En la calle, al aire libre, se obliga a llenarse los pulmones de aire. El hedor de la vergüenza le congestiona la nariz. No es capaz de volver la vista atrás para despedirse de los niños que aguardan en el umbral. Los huérfanos que deben pagar el precio del inquebrantable valor de su padre, que sufren porque su padre eligió un oponente digno de él. En vez de amedrentar a los vendedores de fideos en el mercado nocturno, escogió una némesis real, implacable y despiadada. Kanya cierra los ojos.

«Intenté avisarte. No deberías haber ido. Lo intenté.»

Engancha la caja a la cesta de su bicicleta y cruza el complejo pedaleando. Para cuando llega al edificio principal de administración, ya ha recuperado la compostura.
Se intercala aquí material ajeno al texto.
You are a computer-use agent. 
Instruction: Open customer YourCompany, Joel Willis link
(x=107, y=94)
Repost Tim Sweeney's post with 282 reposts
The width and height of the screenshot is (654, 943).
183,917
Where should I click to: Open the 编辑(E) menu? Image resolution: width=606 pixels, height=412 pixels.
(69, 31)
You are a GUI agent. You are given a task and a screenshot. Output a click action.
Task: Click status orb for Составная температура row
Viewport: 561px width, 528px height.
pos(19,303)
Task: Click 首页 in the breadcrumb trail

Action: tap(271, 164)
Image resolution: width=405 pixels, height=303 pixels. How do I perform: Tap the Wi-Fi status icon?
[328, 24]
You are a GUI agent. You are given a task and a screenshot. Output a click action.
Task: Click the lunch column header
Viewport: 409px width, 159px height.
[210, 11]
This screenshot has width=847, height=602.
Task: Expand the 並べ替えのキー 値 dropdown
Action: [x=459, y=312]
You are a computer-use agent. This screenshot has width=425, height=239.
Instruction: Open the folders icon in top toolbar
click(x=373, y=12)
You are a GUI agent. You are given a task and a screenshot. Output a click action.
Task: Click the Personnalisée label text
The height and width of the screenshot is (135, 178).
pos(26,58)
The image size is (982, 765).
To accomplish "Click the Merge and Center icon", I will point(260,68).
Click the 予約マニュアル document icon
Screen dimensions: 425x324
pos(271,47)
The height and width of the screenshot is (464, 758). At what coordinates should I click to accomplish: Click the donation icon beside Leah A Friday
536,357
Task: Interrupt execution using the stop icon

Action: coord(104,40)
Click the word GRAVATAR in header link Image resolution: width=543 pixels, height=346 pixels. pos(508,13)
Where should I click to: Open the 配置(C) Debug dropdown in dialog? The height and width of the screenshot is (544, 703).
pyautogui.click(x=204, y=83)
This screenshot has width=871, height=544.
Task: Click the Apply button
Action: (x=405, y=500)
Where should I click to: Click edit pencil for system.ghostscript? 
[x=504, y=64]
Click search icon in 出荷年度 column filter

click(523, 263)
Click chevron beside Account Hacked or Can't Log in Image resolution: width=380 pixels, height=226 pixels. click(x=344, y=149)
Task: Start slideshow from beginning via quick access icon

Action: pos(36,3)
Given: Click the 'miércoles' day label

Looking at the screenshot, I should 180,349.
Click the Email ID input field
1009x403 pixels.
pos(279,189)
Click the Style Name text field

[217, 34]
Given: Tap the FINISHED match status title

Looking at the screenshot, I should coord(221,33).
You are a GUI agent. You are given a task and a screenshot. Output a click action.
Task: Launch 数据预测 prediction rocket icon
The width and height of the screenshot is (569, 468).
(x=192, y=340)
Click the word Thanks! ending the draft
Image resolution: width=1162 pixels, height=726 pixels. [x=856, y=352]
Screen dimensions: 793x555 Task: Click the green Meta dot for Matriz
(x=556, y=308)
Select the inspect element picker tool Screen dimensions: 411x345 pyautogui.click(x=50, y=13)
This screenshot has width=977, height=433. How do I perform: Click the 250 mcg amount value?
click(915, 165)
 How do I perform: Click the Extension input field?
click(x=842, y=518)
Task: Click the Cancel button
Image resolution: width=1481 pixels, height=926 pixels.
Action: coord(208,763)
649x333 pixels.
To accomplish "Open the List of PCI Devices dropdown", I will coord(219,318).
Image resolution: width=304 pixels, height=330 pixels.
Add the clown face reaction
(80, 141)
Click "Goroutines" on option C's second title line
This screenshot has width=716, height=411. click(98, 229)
El general Pracha se encuentra de pie a la sombra de un bananero, fumando un Gold Leaf. A Kanya le sorprende ser capaz de mirarle a la cara. Se acerca y hace un wai.

El general asiente con la cabeza, aceptando el saludo de Kanya.

– ¿Tienes sus pertenencias?

Kanya asiente en silencio.

– ¿Y has visto a sus hijos?

Kanya vuelve a asentir.

Pracha arruga la frente.

– Se mean en nuestra casa. Nos dejan su cuerpo en nuestra propia puerta. Debería ser imposible, y sin embargo aquí, dentro de nuestro propio ministerio, nos desafían. -Aplasta el cigarrillo-. Capitana Kanya, tú quedas al mando. Los hombres de Jaidee son tuyos. Es hora de combatir como siempre quiso Jaidee. Haz que el Ministerio de Comercio sangre, capitana. Salva nuestro orgullo.